── Records for the task ──

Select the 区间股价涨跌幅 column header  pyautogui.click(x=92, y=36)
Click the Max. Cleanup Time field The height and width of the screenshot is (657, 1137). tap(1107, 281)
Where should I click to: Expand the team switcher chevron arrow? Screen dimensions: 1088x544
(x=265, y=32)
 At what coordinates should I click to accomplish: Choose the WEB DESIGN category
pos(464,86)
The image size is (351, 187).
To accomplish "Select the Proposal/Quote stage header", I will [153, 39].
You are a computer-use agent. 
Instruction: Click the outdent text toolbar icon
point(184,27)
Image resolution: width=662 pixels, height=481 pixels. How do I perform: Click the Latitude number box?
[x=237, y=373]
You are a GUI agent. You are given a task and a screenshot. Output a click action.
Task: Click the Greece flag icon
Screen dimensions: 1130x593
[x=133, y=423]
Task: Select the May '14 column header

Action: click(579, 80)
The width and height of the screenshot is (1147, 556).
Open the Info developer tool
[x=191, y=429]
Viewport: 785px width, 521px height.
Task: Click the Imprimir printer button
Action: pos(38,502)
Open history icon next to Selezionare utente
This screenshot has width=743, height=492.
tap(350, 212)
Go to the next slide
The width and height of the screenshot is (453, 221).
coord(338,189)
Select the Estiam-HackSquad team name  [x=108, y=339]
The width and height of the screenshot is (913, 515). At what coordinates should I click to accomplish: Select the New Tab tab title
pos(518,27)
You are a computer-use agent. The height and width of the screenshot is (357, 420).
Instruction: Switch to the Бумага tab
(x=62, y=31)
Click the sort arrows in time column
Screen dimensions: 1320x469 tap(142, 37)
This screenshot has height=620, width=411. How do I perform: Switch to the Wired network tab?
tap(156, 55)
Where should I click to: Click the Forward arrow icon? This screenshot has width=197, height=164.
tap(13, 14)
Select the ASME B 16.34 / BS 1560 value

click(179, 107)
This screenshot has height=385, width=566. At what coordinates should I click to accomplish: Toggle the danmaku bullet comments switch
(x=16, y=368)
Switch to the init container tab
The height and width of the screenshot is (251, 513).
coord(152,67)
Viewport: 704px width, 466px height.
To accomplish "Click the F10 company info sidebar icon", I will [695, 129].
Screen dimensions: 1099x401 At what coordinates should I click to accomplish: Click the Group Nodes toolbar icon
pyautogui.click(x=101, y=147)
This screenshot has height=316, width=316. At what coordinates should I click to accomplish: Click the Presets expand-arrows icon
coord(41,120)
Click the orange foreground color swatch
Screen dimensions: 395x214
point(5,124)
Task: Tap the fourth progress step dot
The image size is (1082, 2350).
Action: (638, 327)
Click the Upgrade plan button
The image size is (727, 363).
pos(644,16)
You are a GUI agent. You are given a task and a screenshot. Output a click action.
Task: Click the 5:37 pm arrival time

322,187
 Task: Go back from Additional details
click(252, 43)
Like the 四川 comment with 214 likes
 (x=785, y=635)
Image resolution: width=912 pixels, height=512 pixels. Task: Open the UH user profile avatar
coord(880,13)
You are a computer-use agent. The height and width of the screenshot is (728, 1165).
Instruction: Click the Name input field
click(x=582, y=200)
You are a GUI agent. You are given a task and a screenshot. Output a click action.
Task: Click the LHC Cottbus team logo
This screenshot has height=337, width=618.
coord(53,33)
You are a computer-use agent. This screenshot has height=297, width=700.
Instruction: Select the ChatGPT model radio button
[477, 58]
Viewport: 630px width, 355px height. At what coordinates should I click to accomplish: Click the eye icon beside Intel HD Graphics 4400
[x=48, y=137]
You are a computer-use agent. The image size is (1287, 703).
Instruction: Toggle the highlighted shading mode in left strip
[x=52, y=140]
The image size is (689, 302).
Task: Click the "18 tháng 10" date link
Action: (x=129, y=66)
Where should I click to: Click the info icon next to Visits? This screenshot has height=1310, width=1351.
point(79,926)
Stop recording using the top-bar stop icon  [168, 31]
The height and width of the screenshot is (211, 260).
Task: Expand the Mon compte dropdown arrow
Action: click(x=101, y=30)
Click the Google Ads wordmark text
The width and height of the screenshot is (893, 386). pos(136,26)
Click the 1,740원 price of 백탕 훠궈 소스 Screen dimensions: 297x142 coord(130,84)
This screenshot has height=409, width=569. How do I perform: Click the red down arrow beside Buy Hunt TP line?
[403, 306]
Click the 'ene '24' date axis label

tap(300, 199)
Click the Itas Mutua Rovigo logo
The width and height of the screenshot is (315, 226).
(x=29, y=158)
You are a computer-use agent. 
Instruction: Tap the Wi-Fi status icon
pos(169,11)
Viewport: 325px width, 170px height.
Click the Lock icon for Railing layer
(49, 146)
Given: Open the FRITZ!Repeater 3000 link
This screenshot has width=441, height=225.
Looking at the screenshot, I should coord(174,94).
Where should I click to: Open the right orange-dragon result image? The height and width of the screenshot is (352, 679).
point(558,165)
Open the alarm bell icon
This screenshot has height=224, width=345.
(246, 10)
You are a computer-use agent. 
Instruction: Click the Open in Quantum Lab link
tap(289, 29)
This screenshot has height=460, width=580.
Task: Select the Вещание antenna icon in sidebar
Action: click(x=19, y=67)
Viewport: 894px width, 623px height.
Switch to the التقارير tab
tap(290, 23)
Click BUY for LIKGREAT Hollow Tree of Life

───

Search the data for "computer" and list every line in which it occurs.

Written reply
You are a computer-use agent. 
You are a computer-use agent. The height and width of the screenshot is (357, 420).
You are a computer-use agent. The height and width of the screenshot is (728, 1165).
You are a computer-use agent. This screenshot has height=297, width=700.
You are a computer-use agent. The image size is (1287, 703).
You are a computer-use agent. 
You are a computer-use agent. 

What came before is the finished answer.